**Aufgaben**
1. Schreibe aus dem Text über die Kosovo-Deklaration den Abschnitt von „Ein multiethnisches Kosovo“ bis „ethnisch gemischten Dörfern.“ wortgetreu ab.
2. Nenne alle Eigennamen von Staaten, Provinzen und Städten, die im Text über die Kosovo-Deklaration vorkommen, jeweils in der Grundform.

**Textauszug**
------

Die vom serbischen Parlament verabschiedete Kosovo-Deklaration hat mit der Realität in der ehemaligen serbischen Provinz wenig zu tun. Die Parlamentarier in Belgrad geben sich Illusionen hin, wenn sie glauben, es werde eines Tages alles wieder so sein, wie es einmal war. In der Deklaration wird der Eindruck erweckt, dass die staatliche Souveränität Serbiens über Kosovo wiederhergestellt wird, sobald die Uno-Übergangsverwaltung die Bedingungen dafür geschaffen hat. Doch wird die Herrschaft Belgrads wohl nie mehr bis nach Kosovo reichen.

In dem Dokument wird festgehalten, dass Kosovo ein unabtrennbarer Teil Serbiens ist und bleiben muss – eine Forderung, die auch in der neuen serbischen Verfassung verankert werden soll. Natürlich ist auch die Rede von einer «substanziellen Autonomie». Sie wird aber schon dadurch entwertet, dass sie praktisch auf die gleiche Stufe gestellt wird wie die Autonomie der früheren und heutigen serbischen Provinz Vojvodina, ungeachtet der in keiner Weise vergleichbaren historischen und politischen Verhältnisse.

Die Rückkehr der von albanischen Extremisten vertriebenen oder geflohenen Serben und die Wiederherstellung eines, wie nun auch in Belgrad immer betont wird, multiethnischen Kosovo werden in dem Dokument als Bedingungen für die Aufnahme von Gesprächen über den künftigen Status der Provinz genannt. Bisher sind allerdings erst wenige Serben zurückgekehrt. Das liegt auch an den albanischen Extremisten, die vor keinen Mitteln zurückschrecken, um die Serben von der Rückkehr abzuhalten. Doch zeigt sich immer mehr, dass die Statusfrage nicht endlos auf die lange Bank geschoben werden kann. Der politische Schwebezustand erschwert den Aufbau staatlicher Institutionen und behindert die Wirtschaftsentwicklung.

Ein multiethnisches Kosovo nach westlichen Vorstellungen mit funktionierenden gemischten Institutionen bleibt wohl, sosehr man das bedauern mag, eine Illusion. Daran dürften auch die Bemühungen der Uno-Verwaltung nicht viel ändern. Seit Kosovo ein Teil Serbiens ist, also seit 1912/13, hat immer die eine der beiden Volksgruppen, meist die serbische Minderheit, die Herrschaft ausgeübt und die andere unterdrückt. Heute sprechen Serben und Albaner viel von Demokratie und meinen damit die Herrschaft über die andern. Gerade in den grösseren Städten, in denen es am ehesten Ansätze zu einem Zusammenleben gegeben hat, leben heute praktisch keine Serben mehr. Auf dem Lande gab es immer nur ein prekäres Nebeneinander in ethnisch gemischten Dörfern.

------

**Einträge**
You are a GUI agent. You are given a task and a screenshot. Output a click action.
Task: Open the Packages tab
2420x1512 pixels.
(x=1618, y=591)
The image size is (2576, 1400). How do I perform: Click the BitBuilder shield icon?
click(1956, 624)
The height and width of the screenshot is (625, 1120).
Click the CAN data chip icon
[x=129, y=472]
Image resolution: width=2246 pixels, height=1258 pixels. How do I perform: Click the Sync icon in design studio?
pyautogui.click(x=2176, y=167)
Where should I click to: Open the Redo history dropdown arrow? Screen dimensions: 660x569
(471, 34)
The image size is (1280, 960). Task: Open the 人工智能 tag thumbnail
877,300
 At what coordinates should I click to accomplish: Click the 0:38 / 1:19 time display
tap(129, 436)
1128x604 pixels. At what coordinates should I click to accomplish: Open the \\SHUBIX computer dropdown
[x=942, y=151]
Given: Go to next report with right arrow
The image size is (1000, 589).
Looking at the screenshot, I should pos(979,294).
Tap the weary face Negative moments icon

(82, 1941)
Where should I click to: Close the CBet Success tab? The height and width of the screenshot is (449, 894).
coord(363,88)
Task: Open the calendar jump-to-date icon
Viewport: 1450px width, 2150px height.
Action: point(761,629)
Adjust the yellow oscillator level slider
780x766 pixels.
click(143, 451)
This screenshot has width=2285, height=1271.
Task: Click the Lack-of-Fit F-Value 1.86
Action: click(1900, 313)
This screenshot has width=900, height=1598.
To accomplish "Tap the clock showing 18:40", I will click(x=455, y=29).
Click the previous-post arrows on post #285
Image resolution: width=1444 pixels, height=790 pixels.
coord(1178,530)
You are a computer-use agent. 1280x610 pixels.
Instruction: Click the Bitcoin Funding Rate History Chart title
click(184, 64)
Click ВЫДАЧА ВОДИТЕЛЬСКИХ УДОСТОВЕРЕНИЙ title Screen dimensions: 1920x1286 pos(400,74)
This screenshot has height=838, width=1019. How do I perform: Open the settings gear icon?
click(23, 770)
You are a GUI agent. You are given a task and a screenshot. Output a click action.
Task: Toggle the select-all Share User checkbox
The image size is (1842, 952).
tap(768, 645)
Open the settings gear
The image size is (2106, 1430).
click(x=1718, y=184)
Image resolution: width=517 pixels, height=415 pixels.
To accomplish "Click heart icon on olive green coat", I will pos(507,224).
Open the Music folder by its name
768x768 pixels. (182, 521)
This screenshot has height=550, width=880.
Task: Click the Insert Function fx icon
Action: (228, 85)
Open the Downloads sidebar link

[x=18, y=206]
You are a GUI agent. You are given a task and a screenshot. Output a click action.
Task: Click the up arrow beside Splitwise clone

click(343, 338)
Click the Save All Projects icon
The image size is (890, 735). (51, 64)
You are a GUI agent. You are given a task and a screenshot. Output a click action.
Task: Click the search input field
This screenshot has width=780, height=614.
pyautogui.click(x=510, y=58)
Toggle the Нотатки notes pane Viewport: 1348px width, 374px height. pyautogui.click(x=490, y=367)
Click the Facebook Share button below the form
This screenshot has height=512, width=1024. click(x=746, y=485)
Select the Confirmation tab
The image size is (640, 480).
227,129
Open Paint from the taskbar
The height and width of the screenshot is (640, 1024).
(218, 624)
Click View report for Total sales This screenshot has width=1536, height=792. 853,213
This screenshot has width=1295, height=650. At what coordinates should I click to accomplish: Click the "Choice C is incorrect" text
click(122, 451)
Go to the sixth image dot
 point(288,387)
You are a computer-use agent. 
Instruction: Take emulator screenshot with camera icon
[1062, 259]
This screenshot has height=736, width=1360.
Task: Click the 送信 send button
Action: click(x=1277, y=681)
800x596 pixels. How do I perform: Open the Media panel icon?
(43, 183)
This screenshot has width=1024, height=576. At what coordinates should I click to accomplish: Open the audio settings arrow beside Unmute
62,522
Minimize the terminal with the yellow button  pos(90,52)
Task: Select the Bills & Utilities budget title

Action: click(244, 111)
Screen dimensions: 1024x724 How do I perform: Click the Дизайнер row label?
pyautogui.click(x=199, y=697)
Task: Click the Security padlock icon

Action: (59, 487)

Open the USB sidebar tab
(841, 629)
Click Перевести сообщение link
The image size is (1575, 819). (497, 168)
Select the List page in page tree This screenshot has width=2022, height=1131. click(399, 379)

------

**Lösungen**
1.
Ein multiethnisches Kosovo nach westlichen Vorstellungen mit funktionierenden gemischten Institutionen bleibt wohl, sosehr man das bedauern mag, eine Illusion. Daran dürften auch die Bemühungen der Uno-Verwaltung nicht viel ändern. Seit Kosovo ein Teil Serbiens ist, also seit 1912/13, hat immer die eine der beiden Volksgruppen, meist die serbische Minderheit, die Herrschaft ausgeübt und die andere unterdrückt. Heute sprechen Serben und Albaner viel von Demokratie und meinen damit die Herrschaft über die andern. Gerade in den grösseren Städten, in denen es am ehesten Ansätze zu einem Zusammenleben gegeben hat, leben heute praktisch keine Serben mehr. Auf dem Lande gab es immer nur ein prekäres Nebeneinander in ethnisch gemischten Dörfern.

2. Kosovo, Serbien, Belgrad, Vojvodina